Pretty good why. A big part of your why and what inspires you seems to revolve around interpersonal relationships. In fact, a lot of your music is inherently collaborative. What does collaboration mean to you?
Well, I think the people who I respect are doing the artistry thing correctly have their own worlds and I’m always curious what someone else’s world is like. So collaboration is beautiful to me because the way someone thinks fascinates me. I mean, Devin Morrison is a perfect example. I don’t know how he began to think about how to approach the music he’s played for me. That’s the best thing about collaborating with him because he also says the same thing about me. Seeing a person’s mind and their thought process to their art – or the lack thereof – is the cool thing.

Do you have a dream collaboration? 
Who would I collab with? I’m not gonna lie, I was very jealous of Jorge Ben Jor being the first track on the Book of Clarence soundtrack. I was like, this is ridiculous. How did y’all find him and get him to work with y’all? If I could gatekeep him, I would cause he’s literally tatted on my arm.

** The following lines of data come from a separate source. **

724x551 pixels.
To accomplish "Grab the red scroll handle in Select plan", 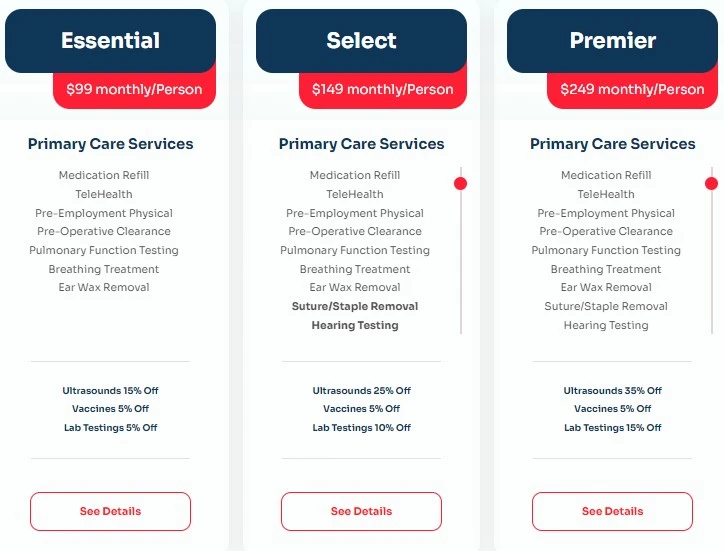I will point(460,183).
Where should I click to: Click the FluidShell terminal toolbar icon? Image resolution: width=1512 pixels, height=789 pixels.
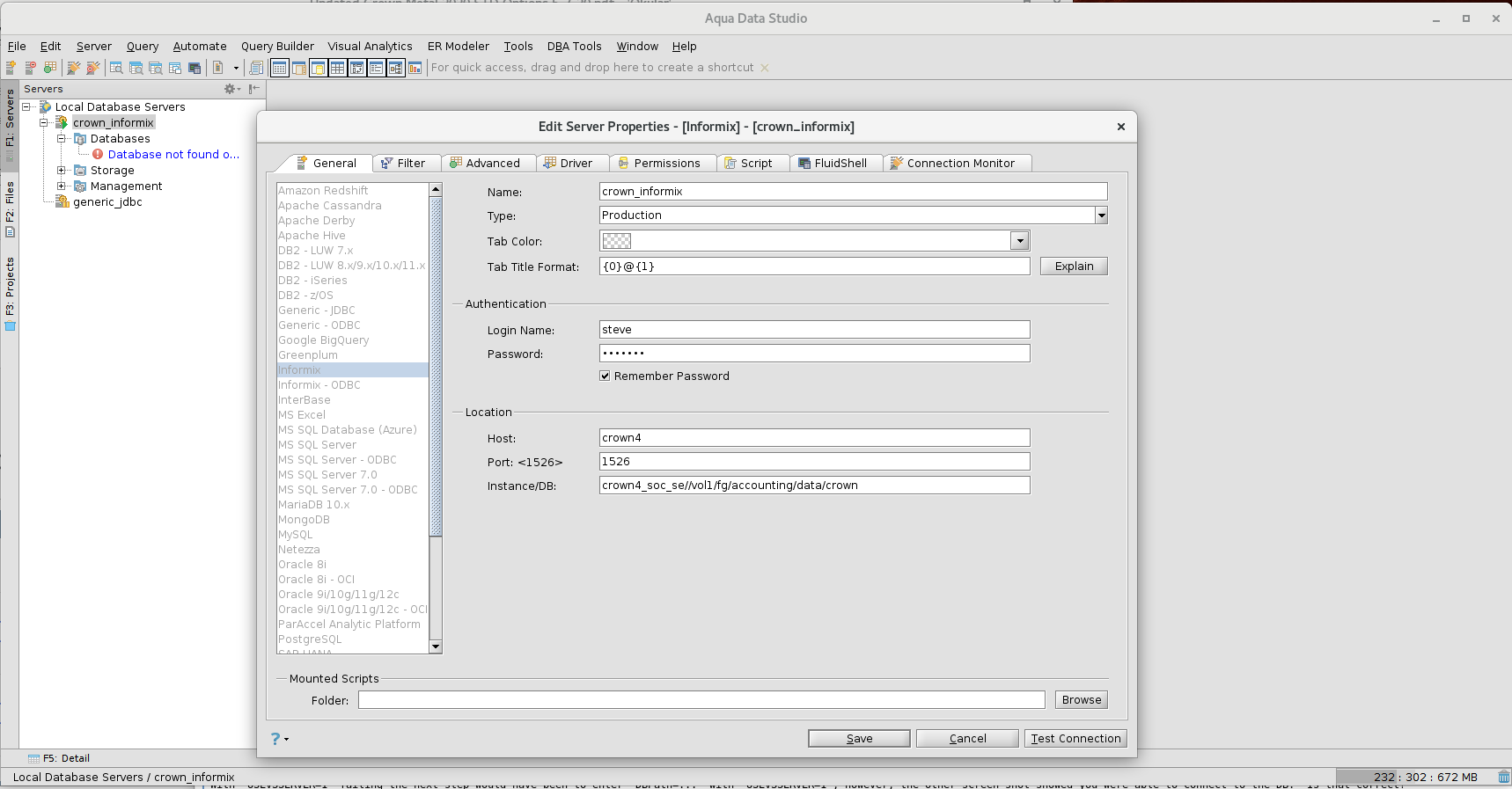pos(195,68)
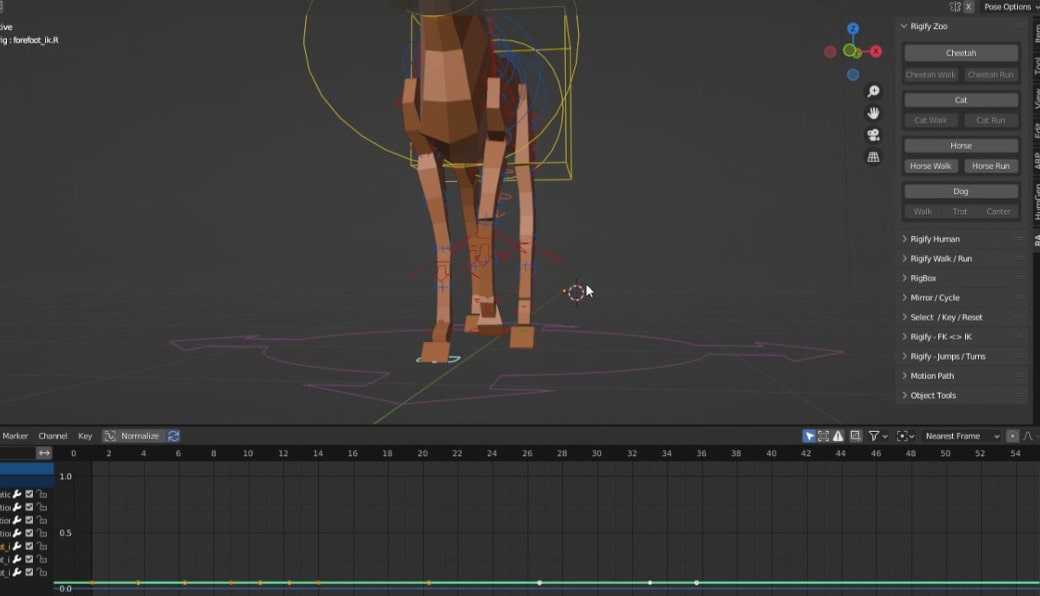Screen dimensions: 1040x596
Task: Click the pan view hand icon
Action: (873, 113)
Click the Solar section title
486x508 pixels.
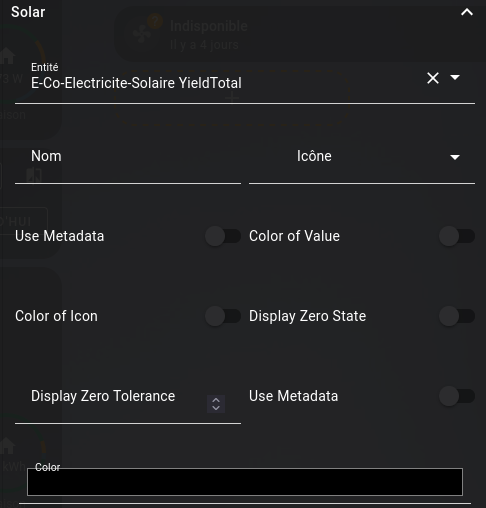click(x=28, y=12)
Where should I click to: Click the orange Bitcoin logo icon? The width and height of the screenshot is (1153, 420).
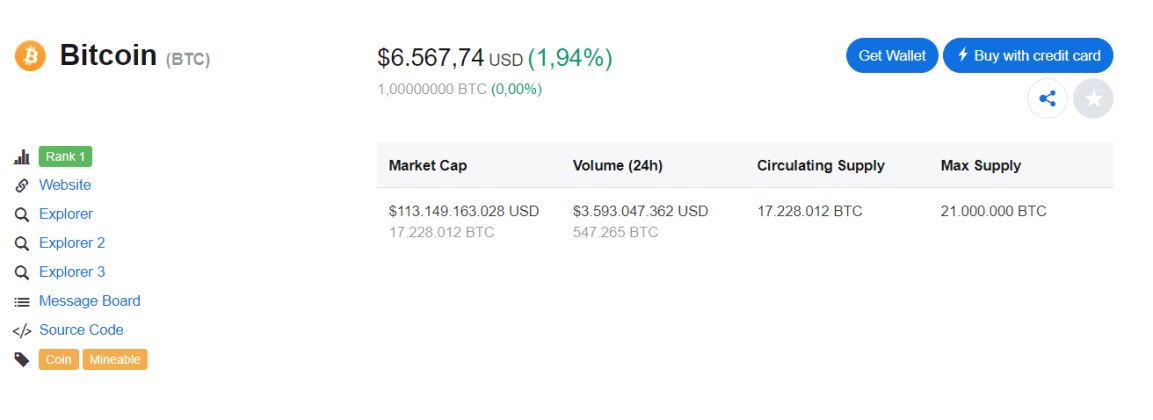30,56
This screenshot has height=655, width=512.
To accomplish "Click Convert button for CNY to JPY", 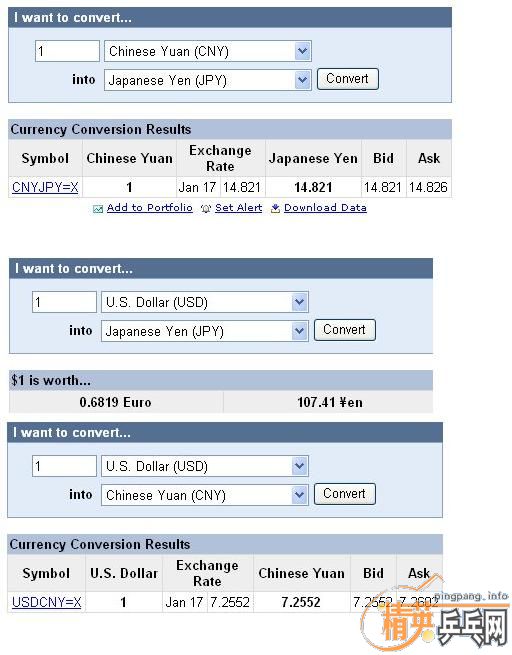I will (347, 79).
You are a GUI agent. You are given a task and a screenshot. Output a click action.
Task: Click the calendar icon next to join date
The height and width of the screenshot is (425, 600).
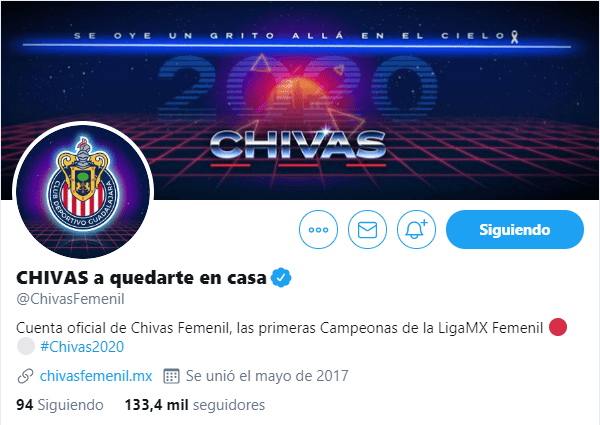click(x=171, y=376)
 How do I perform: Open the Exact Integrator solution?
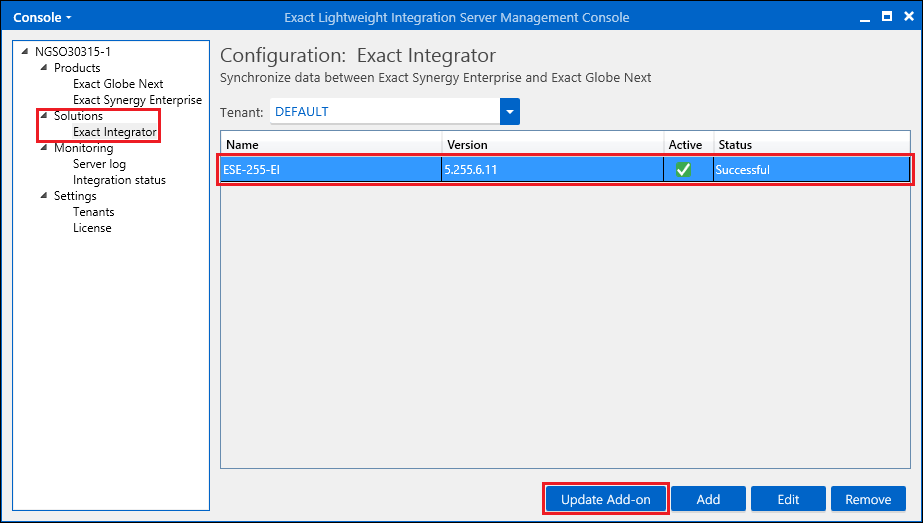click(x=115, y=132)
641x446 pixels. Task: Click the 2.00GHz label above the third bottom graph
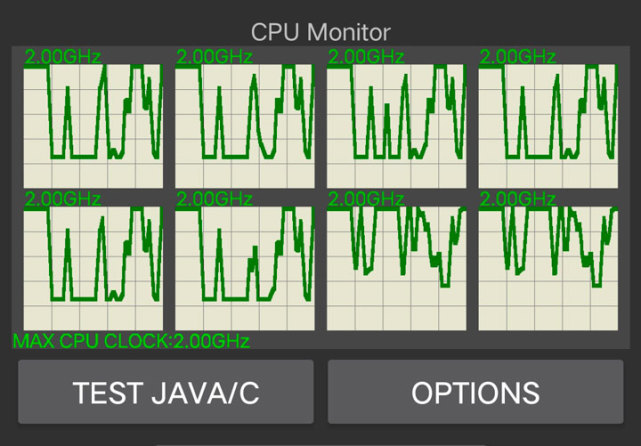pyautogui.click(x=367, y=198)
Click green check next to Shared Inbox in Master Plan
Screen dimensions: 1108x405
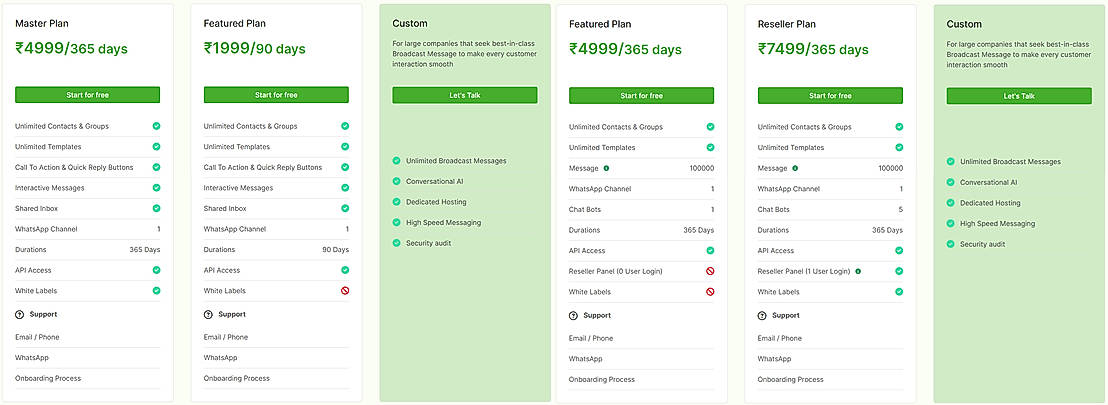pos(156,208)
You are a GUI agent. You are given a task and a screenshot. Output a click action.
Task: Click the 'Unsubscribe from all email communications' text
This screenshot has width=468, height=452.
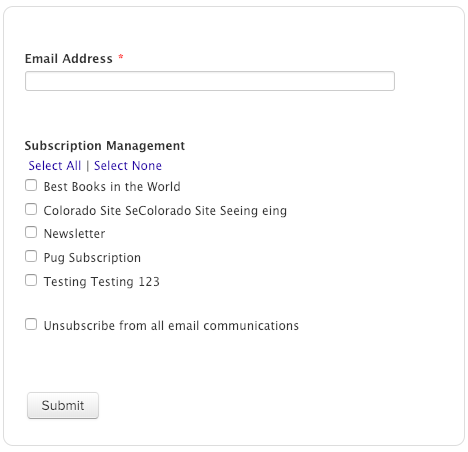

This is why you’re gatekeeping your German guy!
Oh, I’m trying to, because y’all, let me get the collab in first. Then y’all can do your thing.

And lastly, it is still January, you’re already traveling and there’s definitely a lot of things coming up for this year for you. But Overall, what are you manifesting for this year?
A thicker beard. I’ve tried all these damn oils, but we’ll figure it out. The body thing and the gym, that’s all right, that’s easy. But the beard part, we’re gonna figure that out because I told myself, in five years, if it doesn’t work, I’m going to Turkey.  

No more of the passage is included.